NASA awards astronaut status to anyone who reaches an altitude of 50 miles (80,500 metres). SpaceCraftOne, flown by 62-year-old Mike Melvill, reached altitude of 65,000 metres at about 1600 GMT. The altitude is a new record for a private vehicle.
SpaceCraftOne (SS1)was carried into the air attached to the belly of a larger aircraft called White Knight, also flown in this test by a solo pilot. SS1 detaches at about 15,000 metres before blasting towards space using its own rocket engine.
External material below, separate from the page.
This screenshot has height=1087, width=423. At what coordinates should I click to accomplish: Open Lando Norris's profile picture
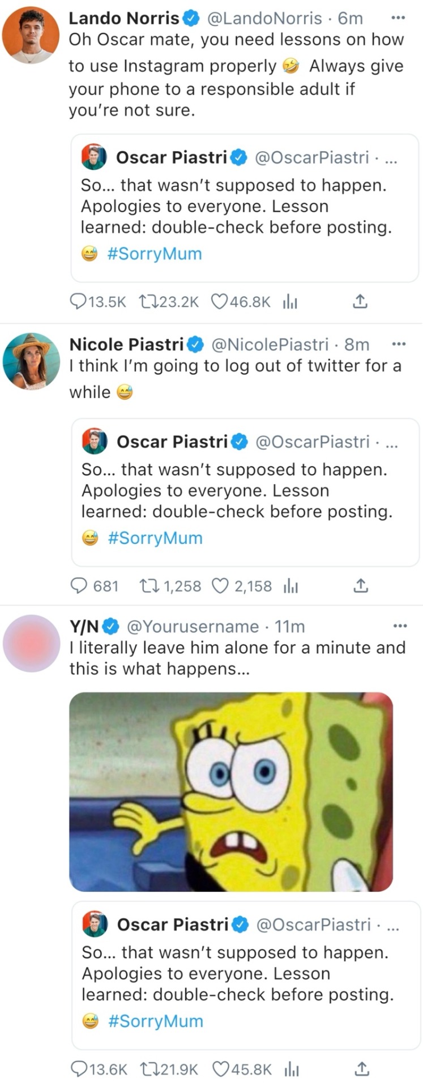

The futuristic vehicles were developed by Scaled Composites, in Mojave, California, US. This company was founded by the aerospace engineer Burt Rutan, who is best known for designing long-distance aircraft. The company has financial backing from the Microsoft mogul Paul Allen, reports newscientist.com
According to theregister.co.uk Pilot Mike Melvill yesterday took the vehicle to 64km (211,000ft) above the Mojave desert. To claim the bounty, Rutan's Scaled Composites must fly the craft to 100km (329,000ft), return safely to earth and repeat the whole procedure within two weeks.
It now seems likely that SpaceShip One will be first past the post, thereby "jumpstarting the space tourism industry", as the X-prize website puts it. However, we reckon you'll have to have pretty deep pockets for a quick jaunt, despite what Scaled Composites claims:
Our goal is to demonstrate that non-government manned space flight operations are not only feasible, but can be done at very low costs. Safety, of course is paramount, but minimum cost is critical. We look to the future, hopefully within ten years, when ordinary people, for the cost of a luxury cruise, can experience a rocket flight into the black sky above the earth's atmosphere, enjoy a few minutes of weightless excitement, then feel the thunderous deceleration of the aerodynamic drag on entry.